1988 science fiction anthology

Monsters is an anthology of science fiction short stories edited by Isaac Asimov, Martin H. Greenberg and Charles G. Waugh as the eighth volume in their Isaac Asimov's Wonderful Worlds of Science Fiction series. It was first published in paperback by Signet/New American Library in July 1988. The first British edition was issued in paperback by Robinson in July 1989.

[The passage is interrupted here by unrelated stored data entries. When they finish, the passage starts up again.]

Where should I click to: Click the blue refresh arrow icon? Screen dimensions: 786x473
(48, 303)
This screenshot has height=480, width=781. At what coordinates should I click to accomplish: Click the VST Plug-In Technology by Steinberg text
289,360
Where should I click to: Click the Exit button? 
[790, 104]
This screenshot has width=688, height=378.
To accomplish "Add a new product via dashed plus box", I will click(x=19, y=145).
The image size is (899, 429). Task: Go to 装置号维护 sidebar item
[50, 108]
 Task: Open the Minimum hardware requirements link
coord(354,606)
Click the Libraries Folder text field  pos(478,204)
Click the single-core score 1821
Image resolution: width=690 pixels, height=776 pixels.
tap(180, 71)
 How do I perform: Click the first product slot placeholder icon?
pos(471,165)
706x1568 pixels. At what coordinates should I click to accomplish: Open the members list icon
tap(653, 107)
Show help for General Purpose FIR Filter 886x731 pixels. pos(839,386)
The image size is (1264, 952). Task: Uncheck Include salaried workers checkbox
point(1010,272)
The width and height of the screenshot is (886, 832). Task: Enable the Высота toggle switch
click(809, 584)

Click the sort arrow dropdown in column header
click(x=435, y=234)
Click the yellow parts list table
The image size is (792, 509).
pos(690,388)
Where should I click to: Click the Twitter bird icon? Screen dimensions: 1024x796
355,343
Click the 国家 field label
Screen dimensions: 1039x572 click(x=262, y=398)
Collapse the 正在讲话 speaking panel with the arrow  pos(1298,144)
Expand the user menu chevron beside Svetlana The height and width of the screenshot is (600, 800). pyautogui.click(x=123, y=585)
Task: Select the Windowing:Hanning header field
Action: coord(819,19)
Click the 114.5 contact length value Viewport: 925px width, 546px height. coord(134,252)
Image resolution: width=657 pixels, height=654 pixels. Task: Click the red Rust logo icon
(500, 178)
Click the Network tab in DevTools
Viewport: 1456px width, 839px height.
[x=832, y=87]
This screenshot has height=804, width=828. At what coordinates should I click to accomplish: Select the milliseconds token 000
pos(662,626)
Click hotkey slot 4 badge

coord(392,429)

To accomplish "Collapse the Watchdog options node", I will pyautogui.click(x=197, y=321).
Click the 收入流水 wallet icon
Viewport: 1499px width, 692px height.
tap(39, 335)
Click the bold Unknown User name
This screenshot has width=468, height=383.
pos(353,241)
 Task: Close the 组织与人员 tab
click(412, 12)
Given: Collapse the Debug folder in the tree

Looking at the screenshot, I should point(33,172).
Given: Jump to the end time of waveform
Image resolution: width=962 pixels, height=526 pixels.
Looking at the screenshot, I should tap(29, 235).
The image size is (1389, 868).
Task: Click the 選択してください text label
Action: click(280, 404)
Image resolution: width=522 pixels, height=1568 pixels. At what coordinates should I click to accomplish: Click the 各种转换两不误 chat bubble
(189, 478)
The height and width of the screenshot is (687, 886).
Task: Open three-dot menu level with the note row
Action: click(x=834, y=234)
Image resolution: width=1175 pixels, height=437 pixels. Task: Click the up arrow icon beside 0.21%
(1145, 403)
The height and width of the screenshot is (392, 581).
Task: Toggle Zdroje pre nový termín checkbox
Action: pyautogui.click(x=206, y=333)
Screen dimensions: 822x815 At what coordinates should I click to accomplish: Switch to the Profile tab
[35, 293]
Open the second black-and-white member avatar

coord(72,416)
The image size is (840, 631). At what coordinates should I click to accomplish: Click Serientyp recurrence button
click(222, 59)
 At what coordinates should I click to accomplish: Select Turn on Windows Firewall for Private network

The book collects eleven novellas, novelettes and short stories by various science fiction authors, together with an introduction by Asimov.

==Contents==
- "Introduction: Monsters" (Isaac Asimov)
- "Passengers" (Robert Silverberg)
- "The Botticelli Horror" (Lloyd Biggle, Jr.)
- "The Shapes" (J. H. Rosny aîné)
- "The Clone" (Theodore L. Thomas)
- "The Men in the Walls" (William Tenn)
- "The Doors of His Face, the Lamps of His Mouth" (Roger Zelazny)
- "Student Body" (Floyd L. Wallace)
- "Black Destroyer" (A. E. van Vogt)
- "Mother" (Philip José Farmer)
- "Exploration Team" (Murray Leinster)
- "All the Way Back" (Michael Shaara)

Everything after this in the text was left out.